Post-riots clampdown is class hate orgy

Submitted by Matthew on 26 October, 2011 - 10:11

New government figures show that the clampdown by police and courts after the August riots has been a class-hate orgy.

The riots didn’t help the working-class areas in which they took place. The clampdown is doing worse.

66% of the school-age people arrested in the riots were officially classified as having special educational needs. 33% of those aged between 10 and 17 had been excluded from school during the previous year.
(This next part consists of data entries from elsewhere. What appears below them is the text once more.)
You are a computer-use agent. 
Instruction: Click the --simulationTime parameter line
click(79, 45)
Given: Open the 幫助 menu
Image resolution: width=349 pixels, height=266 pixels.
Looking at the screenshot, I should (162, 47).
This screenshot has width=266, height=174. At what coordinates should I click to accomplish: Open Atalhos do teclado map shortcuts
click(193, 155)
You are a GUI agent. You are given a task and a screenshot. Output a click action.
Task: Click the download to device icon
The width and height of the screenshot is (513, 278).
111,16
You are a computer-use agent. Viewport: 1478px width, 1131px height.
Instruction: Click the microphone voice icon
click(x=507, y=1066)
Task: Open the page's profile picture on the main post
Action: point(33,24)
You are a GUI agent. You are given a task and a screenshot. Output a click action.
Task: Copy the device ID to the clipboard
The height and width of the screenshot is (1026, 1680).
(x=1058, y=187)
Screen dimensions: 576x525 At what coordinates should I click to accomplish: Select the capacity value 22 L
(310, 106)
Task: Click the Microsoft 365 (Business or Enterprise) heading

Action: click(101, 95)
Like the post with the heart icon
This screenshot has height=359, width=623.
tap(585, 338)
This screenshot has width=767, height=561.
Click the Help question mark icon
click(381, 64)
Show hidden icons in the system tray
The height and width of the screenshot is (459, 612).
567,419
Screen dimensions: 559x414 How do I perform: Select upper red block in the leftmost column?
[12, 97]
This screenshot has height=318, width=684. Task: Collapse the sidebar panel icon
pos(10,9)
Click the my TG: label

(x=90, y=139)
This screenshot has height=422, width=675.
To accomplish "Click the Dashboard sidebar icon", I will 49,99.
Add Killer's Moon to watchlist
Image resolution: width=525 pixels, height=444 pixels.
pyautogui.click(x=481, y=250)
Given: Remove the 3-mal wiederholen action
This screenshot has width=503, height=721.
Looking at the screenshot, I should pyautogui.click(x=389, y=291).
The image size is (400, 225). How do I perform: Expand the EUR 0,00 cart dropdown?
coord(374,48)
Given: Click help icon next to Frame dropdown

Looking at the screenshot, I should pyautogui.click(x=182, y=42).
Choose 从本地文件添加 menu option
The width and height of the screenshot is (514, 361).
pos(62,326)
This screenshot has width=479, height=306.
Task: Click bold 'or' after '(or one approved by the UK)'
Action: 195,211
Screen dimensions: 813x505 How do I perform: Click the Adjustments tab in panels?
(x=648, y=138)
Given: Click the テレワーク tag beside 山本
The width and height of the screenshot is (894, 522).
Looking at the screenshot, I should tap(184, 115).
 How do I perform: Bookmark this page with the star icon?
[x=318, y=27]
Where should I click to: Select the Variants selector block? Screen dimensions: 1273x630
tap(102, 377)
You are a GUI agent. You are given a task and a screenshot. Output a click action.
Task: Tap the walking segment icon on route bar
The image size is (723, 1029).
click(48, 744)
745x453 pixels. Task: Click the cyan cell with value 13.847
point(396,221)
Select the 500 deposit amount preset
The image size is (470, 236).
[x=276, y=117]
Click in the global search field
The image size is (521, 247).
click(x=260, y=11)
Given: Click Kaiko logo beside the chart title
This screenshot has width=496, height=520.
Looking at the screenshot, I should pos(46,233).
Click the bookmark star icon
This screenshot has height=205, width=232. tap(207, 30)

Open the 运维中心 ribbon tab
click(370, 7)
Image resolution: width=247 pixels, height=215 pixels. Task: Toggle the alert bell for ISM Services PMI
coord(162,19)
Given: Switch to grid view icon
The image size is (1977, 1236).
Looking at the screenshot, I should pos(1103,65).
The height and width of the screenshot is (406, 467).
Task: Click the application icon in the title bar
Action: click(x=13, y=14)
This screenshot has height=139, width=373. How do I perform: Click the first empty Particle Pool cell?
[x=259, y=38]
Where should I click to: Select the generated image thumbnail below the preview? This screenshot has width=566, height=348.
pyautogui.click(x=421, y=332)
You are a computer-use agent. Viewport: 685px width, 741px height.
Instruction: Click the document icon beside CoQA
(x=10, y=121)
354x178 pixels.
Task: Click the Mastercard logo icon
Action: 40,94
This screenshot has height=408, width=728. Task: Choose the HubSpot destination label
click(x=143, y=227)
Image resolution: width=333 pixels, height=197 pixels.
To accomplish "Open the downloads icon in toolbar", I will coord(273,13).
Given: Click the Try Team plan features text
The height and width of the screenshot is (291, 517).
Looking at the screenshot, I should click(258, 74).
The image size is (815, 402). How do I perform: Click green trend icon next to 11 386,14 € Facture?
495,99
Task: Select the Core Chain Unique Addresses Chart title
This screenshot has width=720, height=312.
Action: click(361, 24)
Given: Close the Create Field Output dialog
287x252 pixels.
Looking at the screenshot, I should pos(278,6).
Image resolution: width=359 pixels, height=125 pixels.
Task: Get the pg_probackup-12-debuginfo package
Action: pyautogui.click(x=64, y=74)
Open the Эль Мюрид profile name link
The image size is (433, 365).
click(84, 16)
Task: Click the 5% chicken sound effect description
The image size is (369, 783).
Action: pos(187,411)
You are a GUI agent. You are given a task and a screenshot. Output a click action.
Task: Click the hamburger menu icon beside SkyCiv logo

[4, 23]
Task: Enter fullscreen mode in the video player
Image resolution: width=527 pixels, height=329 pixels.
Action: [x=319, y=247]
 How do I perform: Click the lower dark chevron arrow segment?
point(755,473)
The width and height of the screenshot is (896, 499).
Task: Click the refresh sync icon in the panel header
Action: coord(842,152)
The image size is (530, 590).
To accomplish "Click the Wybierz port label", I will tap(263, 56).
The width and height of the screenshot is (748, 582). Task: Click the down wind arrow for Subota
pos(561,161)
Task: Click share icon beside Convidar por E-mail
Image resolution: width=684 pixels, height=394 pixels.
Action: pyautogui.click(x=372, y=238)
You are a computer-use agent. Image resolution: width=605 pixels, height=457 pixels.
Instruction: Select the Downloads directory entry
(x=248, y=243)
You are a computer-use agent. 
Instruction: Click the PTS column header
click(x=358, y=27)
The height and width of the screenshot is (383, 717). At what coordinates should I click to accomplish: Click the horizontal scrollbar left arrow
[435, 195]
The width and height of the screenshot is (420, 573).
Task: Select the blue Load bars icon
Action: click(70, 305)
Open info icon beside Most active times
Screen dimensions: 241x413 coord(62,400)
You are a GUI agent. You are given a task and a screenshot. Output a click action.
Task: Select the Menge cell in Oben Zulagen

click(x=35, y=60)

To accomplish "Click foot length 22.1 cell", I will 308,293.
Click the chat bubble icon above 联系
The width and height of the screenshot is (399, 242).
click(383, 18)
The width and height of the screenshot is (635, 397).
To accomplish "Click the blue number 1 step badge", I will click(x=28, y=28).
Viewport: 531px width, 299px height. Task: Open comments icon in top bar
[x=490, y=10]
Only 13% have been officially tagged as “gang members”. These are not hardened anti-social thugs: just young people getting the roughest deal from the system — young people whose families are losing jobs, living standards, decent housing, benefits, and access to education through the Government's cuts.

The response of the cops and the courts has been to block these young people's access to a decent life even more solidly, by extra-long jail sentences.

Last month the Guardian reported that 315 of 1,715 defendants from the riots had so far been sentenced. Other cases are going to the crown courts, with longer delays and longer jailed terms to come.

Even so far, the average sentence for violent disorder has been 10.4 months compared with 5.3 last year. The average for theft has been almost three times longer than last year.

During 2010, just under a quarter of all burglaries dealt with at magistrates' courts in England and Wales led to an immediate jail sentence.

For those arrested in the riots, the percentage jailed has been double that.